Lessons from Across the Pond: US Fiscal Prudence and Environmental Balance
Contrast this with the United States, where oil and gas companies are channeling record profits back to investors while maintaining fiscal discipline and advancing environmental goals. In 2024 alone, the global industry distributed $213 billion in dividends and $136 billion in buybacks, with US firms leading the charge amid robust demand.
Majors like ExxonMobil and Chevron prioritize shareholder returns, boasting average project yields of 22%—far outpacing renewables’ 8%—without abandoning sustainability.
US operators are fiscally responsible, using profits to reduce debt, fund operations, and invest in low-emission technologies. Environmental, social, and governance (ESG) frameworks guide practices, with companies plugging methane leaks, enhancing efficiency, and exploring carbon capture to curb emissions.
Higher ESG scores correlate with better financial performance and lower risk, appealing to investors and bolstering competitiveness.

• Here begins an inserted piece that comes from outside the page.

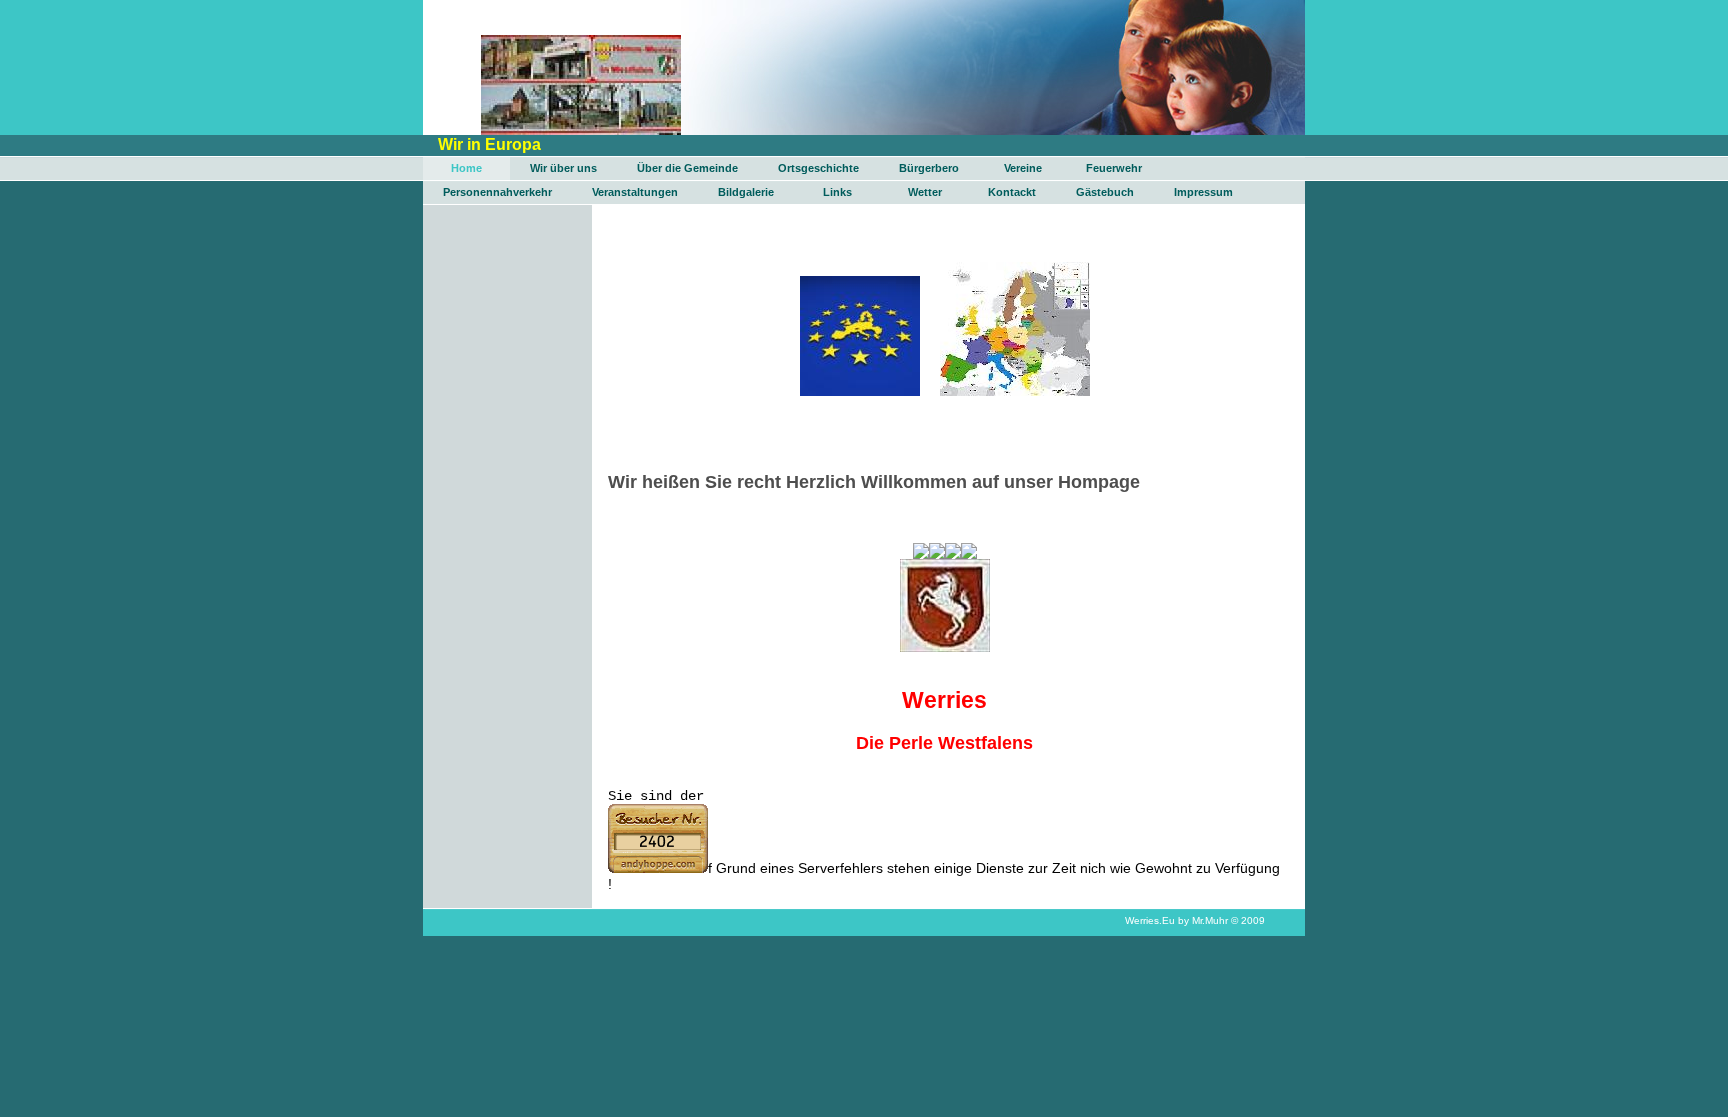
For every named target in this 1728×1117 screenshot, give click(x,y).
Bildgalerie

Unlike the UK’s tax-heavy approach, US policies under frameworks like Project 2025 emphasize energy independence, allowing profits to fuel innovation rather than fill government coffers.
This balance—profitable, responsible, and environmentally mindful—demonstrates that hydrocarbons can coexist with climate goals, without economic self-sabotage.
A Call for Sanity: Reform or Ruin
The UK’s energy hypocrisy is unsustainable. By taxing oil and gas into oblivion while preaching net zero, policymakers are eroding the economic foundation that funds the transition itself. As OEUK urges swift reform, the government must heed the warning: a profit-based tax model isn’t just beneficial—it’s essential to avert collapse and harness £137 billion in growth.
Learning from the US, Britain could foster an industry that rewards investors, protects the environment, and sustains prosperity. Without change, the very engine of the economy risks grinding to a halt, leaving net zero as nothing more than a costly illusion.